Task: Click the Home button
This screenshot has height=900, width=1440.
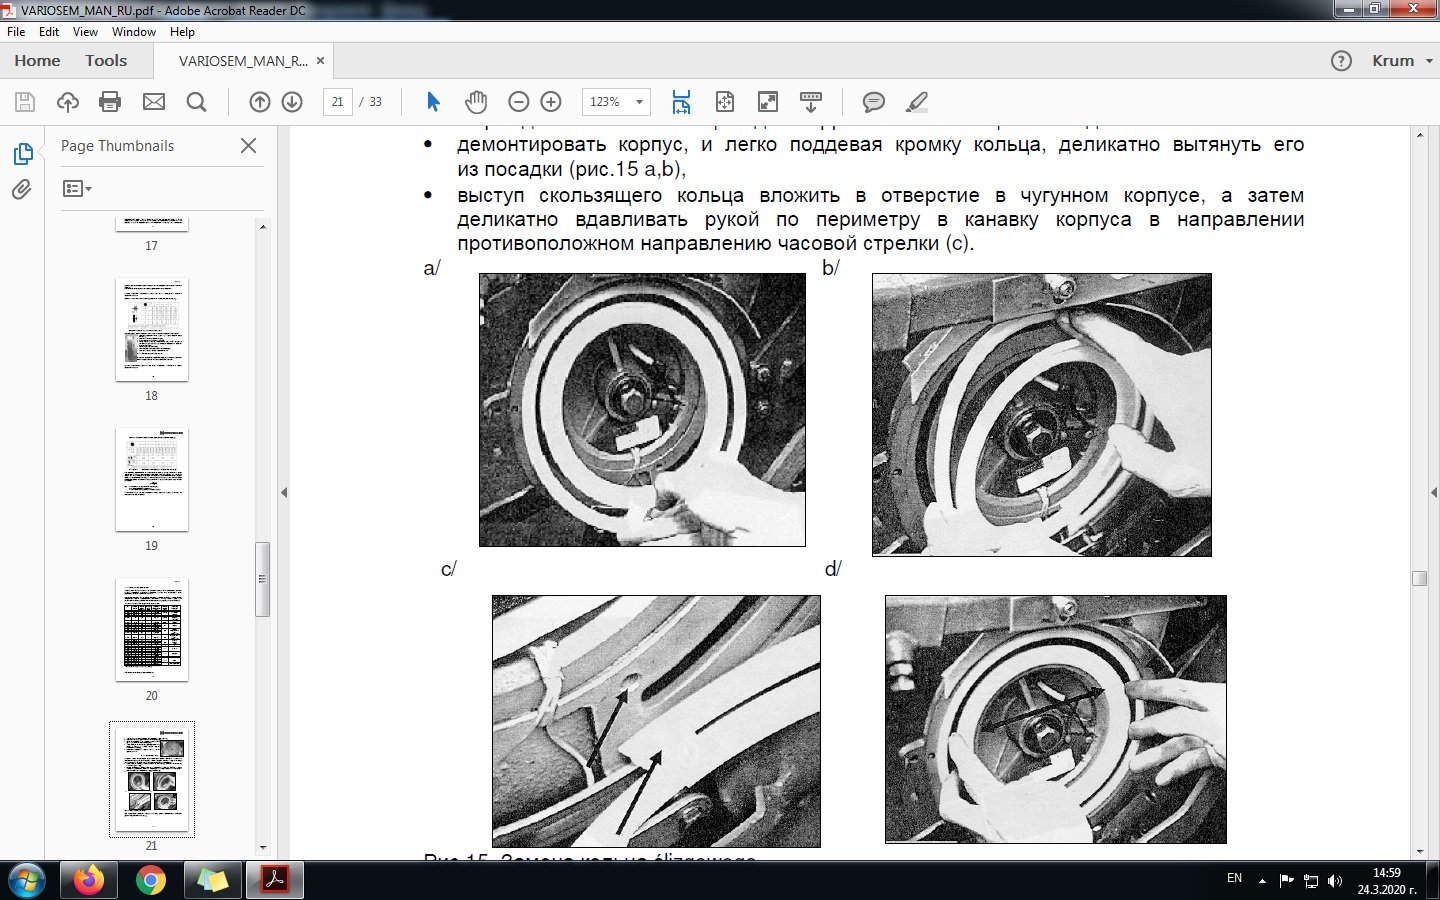Action: (x=37, y=61)
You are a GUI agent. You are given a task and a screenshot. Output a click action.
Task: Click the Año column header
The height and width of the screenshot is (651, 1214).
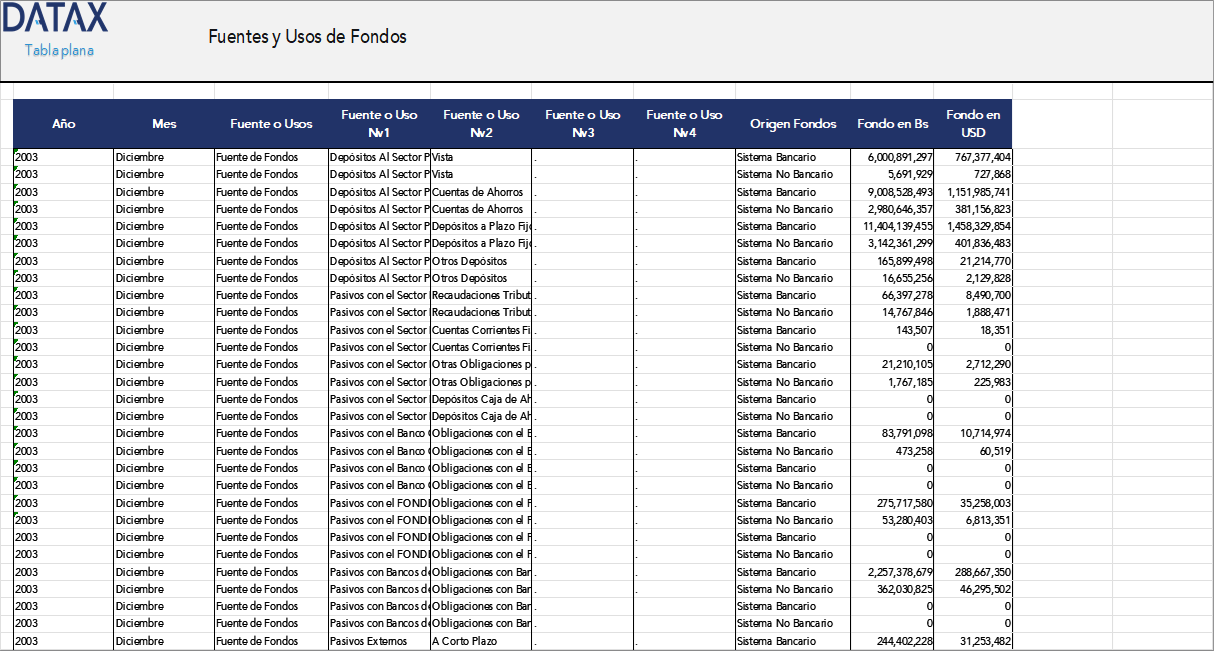point(64,123)
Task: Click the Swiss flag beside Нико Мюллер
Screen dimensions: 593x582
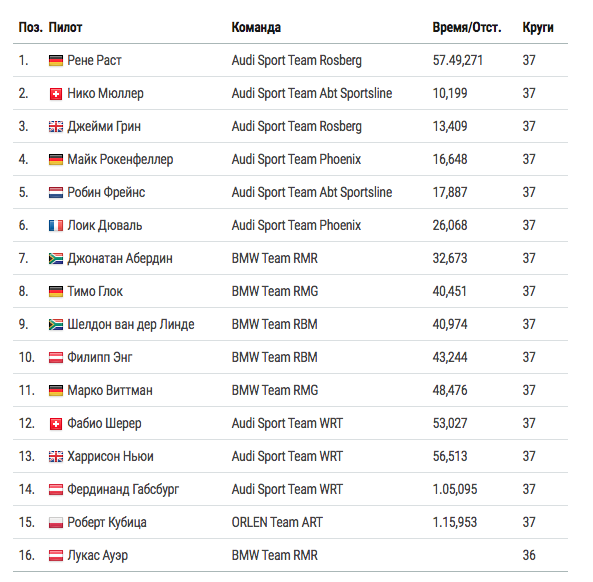Action: (x=56, y=94)
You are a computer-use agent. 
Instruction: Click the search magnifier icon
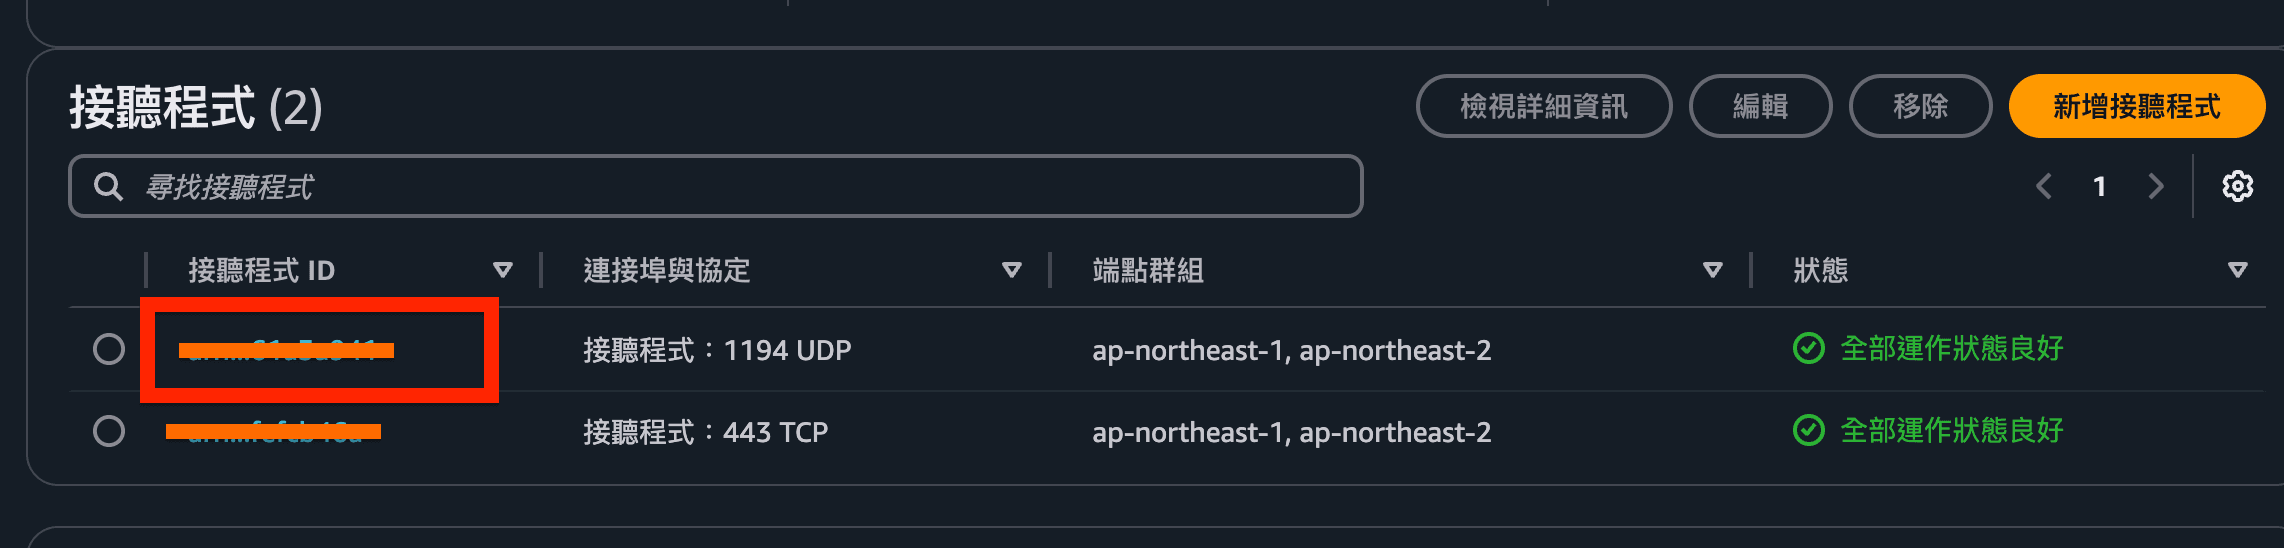click(x=108, y=186)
-----
TASK ITEM -> Drop the images; restate the listing exactly.

ANSWER TO THIS EXERCISE ->
Task: Click the Home button
This screenshot has height=900, width=1440.
Action: (x=37, y=61)
You are a GUI agent. You are given a task and a screenshot. Output a click action.
Task: Click the Año column header
The height and width of the screenshot is (651, 1214).
point(64,123)
Task: Click the Swiss flag beside Нико Мюллер
Screen dimensions: 593x582
Action: (x=56, y=94)
You are a computer-use agent. 
Instruction: Click the search magnifier icon
click(x=108, y=186)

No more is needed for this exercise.